A sensitive person can achieve interesting things that a professional cannot.

What do you think when you see that works of art are bought for millions of euros? If the millions of euros that a work of art may be worth are used to ensure that it is respected and not destroyed, that is fine to me. In your case, your work it talks about the closest experience, although it revolves around great themes such as the human body, the city or even the domestic interior.

It would seem that it is glued to reality.

What is it that attracts you so much about her?

Where are you going to get things if it is not your life?

The reality is our life.

Since the Altamira caves, painting has been nurtured from the real world.
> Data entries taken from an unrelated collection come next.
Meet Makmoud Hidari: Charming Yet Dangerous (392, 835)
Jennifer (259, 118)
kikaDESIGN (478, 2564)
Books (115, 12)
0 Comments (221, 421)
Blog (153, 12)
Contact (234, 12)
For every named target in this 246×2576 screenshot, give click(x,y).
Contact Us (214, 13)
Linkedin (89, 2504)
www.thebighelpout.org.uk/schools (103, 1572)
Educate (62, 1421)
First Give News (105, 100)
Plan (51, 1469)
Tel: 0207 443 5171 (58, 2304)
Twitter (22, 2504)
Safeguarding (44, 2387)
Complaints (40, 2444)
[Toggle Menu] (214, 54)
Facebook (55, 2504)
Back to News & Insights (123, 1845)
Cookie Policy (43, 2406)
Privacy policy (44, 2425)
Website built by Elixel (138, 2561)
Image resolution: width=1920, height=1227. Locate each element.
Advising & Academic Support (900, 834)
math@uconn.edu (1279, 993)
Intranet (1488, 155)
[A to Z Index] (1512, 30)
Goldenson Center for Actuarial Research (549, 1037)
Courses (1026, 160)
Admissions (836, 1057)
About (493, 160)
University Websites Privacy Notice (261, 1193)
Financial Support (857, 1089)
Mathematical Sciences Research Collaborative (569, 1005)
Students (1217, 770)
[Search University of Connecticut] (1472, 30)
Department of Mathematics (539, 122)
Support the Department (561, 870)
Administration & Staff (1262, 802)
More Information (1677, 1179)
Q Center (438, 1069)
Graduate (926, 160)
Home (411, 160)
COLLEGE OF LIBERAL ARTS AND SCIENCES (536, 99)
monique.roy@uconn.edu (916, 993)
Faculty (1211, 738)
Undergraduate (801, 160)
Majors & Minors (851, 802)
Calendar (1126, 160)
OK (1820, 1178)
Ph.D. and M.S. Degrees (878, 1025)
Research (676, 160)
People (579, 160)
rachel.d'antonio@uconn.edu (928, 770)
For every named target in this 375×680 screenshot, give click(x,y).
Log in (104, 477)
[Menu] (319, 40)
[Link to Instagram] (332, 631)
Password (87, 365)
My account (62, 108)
I copy reality, but as a painter you must express a feeling and an emotion, something that is actually a mystery.

Without mystery, a painting that is a mere copy of reality has no value.

That's what photography is for, which better copies reality.

He says the confinement hasn't affected him much.

The man has lived more serious things.

This pandemic is nothing.

And in my work I have not noticed much.

No painter's life has changed, because our work is in solitude.

I do it with hardly any interaction with people.

But it is true that everything around me has changed.

What we have experienced is a threat to all of us as human beings.

We don't do things right.

Are you afraid? No, I'm not afraid.

I'm sorry that the people I love are dying.

The rest is life.

I like life and I am not afraid of life.

Not even death.

I don't think about her and maybe I'm unconscious.